▶ _What the exercise asks_:
From the data below, set down exactly the lines between the one holding "Select the checkbox for alarm row 3" and the one holding "1020x797 pixels.", inclusive, and no others.

▶ _Data shown_:
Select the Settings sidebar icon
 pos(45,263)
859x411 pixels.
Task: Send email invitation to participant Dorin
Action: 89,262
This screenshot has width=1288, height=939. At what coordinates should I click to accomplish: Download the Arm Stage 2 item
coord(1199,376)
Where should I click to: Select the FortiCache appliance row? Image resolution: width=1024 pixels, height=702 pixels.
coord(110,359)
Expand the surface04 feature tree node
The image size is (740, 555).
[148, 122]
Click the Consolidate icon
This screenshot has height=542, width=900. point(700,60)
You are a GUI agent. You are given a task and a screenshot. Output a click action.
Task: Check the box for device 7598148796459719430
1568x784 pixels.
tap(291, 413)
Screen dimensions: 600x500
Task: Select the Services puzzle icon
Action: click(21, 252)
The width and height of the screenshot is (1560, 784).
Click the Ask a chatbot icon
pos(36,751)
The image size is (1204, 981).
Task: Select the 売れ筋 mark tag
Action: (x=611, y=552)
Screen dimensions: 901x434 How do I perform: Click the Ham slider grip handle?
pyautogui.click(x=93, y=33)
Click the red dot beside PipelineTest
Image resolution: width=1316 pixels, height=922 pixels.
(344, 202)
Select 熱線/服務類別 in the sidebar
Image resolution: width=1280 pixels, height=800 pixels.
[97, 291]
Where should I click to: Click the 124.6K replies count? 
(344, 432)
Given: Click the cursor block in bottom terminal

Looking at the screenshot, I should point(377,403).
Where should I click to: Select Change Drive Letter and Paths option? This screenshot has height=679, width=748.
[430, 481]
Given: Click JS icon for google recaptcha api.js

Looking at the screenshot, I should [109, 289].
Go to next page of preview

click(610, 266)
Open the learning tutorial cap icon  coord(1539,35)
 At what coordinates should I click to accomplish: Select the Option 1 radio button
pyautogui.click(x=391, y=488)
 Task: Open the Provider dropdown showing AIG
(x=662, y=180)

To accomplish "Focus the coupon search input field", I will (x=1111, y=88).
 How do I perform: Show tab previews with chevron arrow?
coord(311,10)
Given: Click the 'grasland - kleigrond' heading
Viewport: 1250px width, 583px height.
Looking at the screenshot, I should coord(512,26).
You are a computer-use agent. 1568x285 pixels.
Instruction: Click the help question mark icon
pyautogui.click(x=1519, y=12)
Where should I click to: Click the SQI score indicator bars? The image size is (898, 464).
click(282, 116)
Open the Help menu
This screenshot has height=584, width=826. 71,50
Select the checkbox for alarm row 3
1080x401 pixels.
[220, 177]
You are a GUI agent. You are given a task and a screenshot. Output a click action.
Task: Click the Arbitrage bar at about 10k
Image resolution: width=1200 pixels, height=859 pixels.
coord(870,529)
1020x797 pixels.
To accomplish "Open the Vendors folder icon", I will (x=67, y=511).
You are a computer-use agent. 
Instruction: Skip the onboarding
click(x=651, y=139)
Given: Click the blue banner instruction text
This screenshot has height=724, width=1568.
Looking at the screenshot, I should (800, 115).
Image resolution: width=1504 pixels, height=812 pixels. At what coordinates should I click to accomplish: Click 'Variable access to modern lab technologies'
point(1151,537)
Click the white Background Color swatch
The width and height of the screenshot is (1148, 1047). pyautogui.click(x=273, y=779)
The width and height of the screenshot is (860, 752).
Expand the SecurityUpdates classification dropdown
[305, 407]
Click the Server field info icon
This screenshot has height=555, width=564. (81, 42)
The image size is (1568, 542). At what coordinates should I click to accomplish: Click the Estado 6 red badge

▶ _Task answer_:
Select the checkbox for alarm row 3
1080x401 pixels.
[220, 177]
You are a GUI agent. You are given a task and a screenshot. Output a click action.
Task: Click the Arbitrage bar at about 10k
Image resolution: width=1200 pixels, height=859 pixels.
coord(870,529)
1020x797 pixels.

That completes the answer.